What is expected: In the answer, every entry must appear exactly as given.

Pixel coordinate grounding data
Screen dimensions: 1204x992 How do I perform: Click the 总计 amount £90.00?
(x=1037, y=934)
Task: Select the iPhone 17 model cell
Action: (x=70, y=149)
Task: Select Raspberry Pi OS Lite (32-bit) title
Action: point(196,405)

Solution to this task:
Screen dimensions: 1204x992 How do I perform: Click the 总计 amount £90.00?
(x=1037, y=934)
Task: Select the iPhone 17 model cell
Action: (x=70, y=149)
Task: Select Raspberry Pi OS Lite (32-bit) title
Action: point(196,405)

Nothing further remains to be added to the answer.